**Source text:**

################

Mysterious seed packets, often labelled with a misleading description and possibly coming from China, were received in mails in India, Japan, Canada, the United States of America and United Kingdom over the past week, raising a "seed terrorism" alarm.
The International Seed Testing Agency (ISTA) issued a warning in this regard on Friday asking the Indian government to be wary of unsolicited mail packages containing seeds. The warning was followed by a high alert in Hyderabad, considered India's seed capital.
The authorities in countries like Japan and Canada warned that these seeds could possibly harm the environment or introduce harmful species when planted.
The National Seed Association of India (NSAI) also issued a warning stating that the impact of seed contamination could overturn the fragile biodiversity in India.
Indra Shekhar Singh, Director-Policy and Outreach, NSAI, told BusinessLine that China has been studying the Indian germplasm and seeds for the last 20-25 years and taking a hybrid parent line back to China. "Such seed terrorism could create a threat to food security. China has much-advanced biotechnology and has the capacity to destroy Indian food production. The NSAI is going to write to the government requesting it to take stringent steps to stop seed contamination," said Singh.
Keshavulu said the seeds may spread crop diseases and can also pose health and environmental problems. "Tests are being conducted in the US and Canada. India needs to be highly vigilant at seaports, airports and all entry points of cargo through road among others," he told The Times of India, adding that those who receive such seeds should approach the police.

################

**Raw data:**

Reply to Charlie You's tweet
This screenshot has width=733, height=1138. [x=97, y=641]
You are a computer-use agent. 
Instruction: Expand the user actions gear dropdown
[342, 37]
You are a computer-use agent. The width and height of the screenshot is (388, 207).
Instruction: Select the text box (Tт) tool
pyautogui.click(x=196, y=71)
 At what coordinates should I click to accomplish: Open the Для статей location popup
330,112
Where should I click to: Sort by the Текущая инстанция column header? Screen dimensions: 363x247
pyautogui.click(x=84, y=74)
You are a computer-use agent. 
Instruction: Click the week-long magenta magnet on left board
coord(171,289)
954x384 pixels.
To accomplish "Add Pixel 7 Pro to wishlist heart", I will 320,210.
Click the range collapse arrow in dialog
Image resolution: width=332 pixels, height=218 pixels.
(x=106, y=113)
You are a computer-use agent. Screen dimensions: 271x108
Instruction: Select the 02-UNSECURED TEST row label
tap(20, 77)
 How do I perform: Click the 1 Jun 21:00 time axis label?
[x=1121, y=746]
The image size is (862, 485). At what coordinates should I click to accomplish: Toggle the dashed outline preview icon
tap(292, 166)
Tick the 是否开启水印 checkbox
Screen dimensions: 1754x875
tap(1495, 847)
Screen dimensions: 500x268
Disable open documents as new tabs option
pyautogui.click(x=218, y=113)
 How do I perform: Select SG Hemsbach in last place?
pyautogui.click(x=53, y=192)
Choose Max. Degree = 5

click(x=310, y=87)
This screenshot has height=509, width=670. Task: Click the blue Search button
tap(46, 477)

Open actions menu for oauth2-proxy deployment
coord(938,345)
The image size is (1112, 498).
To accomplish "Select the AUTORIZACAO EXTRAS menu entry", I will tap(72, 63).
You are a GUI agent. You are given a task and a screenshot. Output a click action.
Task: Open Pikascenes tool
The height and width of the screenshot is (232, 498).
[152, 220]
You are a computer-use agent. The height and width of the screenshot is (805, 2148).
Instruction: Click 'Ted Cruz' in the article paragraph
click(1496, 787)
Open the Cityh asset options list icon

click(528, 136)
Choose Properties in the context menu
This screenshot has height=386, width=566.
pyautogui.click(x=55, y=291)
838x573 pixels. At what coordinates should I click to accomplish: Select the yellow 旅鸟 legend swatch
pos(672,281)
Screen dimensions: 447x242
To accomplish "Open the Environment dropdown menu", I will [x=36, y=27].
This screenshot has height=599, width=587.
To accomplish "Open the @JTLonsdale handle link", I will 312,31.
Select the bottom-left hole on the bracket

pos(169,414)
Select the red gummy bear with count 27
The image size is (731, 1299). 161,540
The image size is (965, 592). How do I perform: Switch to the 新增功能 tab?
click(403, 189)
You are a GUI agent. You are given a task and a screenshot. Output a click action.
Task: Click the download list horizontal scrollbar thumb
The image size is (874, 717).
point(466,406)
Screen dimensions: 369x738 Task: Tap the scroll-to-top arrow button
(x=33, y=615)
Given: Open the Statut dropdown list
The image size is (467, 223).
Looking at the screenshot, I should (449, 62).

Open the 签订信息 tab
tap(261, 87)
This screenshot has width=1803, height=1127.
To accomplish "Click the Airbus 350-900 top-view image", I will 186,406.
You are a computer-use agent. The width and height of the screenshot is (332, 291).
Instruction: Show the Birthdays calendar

################

**Exercises:**
(A) Write out the part of the seed packet article between "The International Seed" and "species when planted.", inclusive.
(B) Do these statements agree with the seed packet article? Answer yes or no for each and quote the words that decide it. (i) The International Seed Testing Agency issued its warning on a Friday. (ii) Hyderabad is considered India's seed capital. (iii) Singh said China has studied Indian germplasm and seeds for the last five years.
(C) Carry on the seed packet article from its final sentence.
Nothing in the entries is needed here.

**Answers for each item:**
(A)
The International Seed Testing Agency (ISTA) issued a warning in this regard on Friday asking the Indian government to be wary of unsolicited mail packages containing seeds. The warning was followed by a high alert in Hyderabad, considered India's seed capital.
The authorities in countries like Japan and Canada warned that these seeds could possibly harm the environment or introduce harmful species when planted.

(B)
(i) Yes: "The International Seed Testing Agency (ISTA) issued a warning in this regard on Friday"
(ii) Yes: "Hyderabad, considered India's seed capital"
(iii) No: "China has been studying the Indian germplasm and seeds for the last 20-25 years"

(C)
Preliminary inquiries by US Department of Agriculture (USDA) also confirmed that such seed packets were likely coming from China, New Indian Express reported.
A report by The Independent said such packages were received in all 50 states in the US, with labels on most packets bearing the source destination of the Chinese city of Suzhou. ISTA vice-president K Keshavulu said information was received about these packages from people in Washington, New York, Virginia and Florida. Florida alone recorded 630 such instances, with many shipments bearing the name of recipients, pointing to a possible data breach, according to The Guardian.
We have received reports of people receiving seeds from China that they did not order. If you receive them - don't plant them. Report to @USDA_APHIS at https://t.co/0U53rbAiHs pic.twitter.com/Y4yAKv5bk7
" WA St Dept of Agr (@WSDAgov) July 24, 2020
However, USDA's Animal and Plant Health Inspection Service has not linked the seeds to agro-terrorism. The agency has said the most likely explanation could be a brushing scam, in which sellers try to boost sales by sending unsolicited items to unsuspecting customers, then post false online reviews of the item.
The Canadian Food Inspection Agency (CFIA), meanwhile, took a more stringent view on these mysterious packages. CFAI released a statement on Tuesday, urging citizens to not plant such seeds. "Unauthorised seeds could be the seeds of invasive plants, or carry plant pests, which can be harmful when introduced into Canada," the statement said, while instructing people to hand over such packages, including the mailing labels to concerned regional government offices.
Plant quarantine experts in Yokohoma, Japan also expressed similar concerns over the seeds that appear to be coming from China. ANI quoted local reports as saying that thousands of such suspicious shipments are being received across the world since late June.
Initial investigations have revealed that the seeds include species of morning glory plants, hibiscus, wild rose, fruit, vegetables, herbs, weeds and Japanese knot beads, according to a report. But the adaptation and performance of these non-native varieties remain unknown.
On the other hand, the Chinese Foreign Ministry denied that the parcels have anything to do with the country, noting that postmarks indicating their origin are forged, according to a report.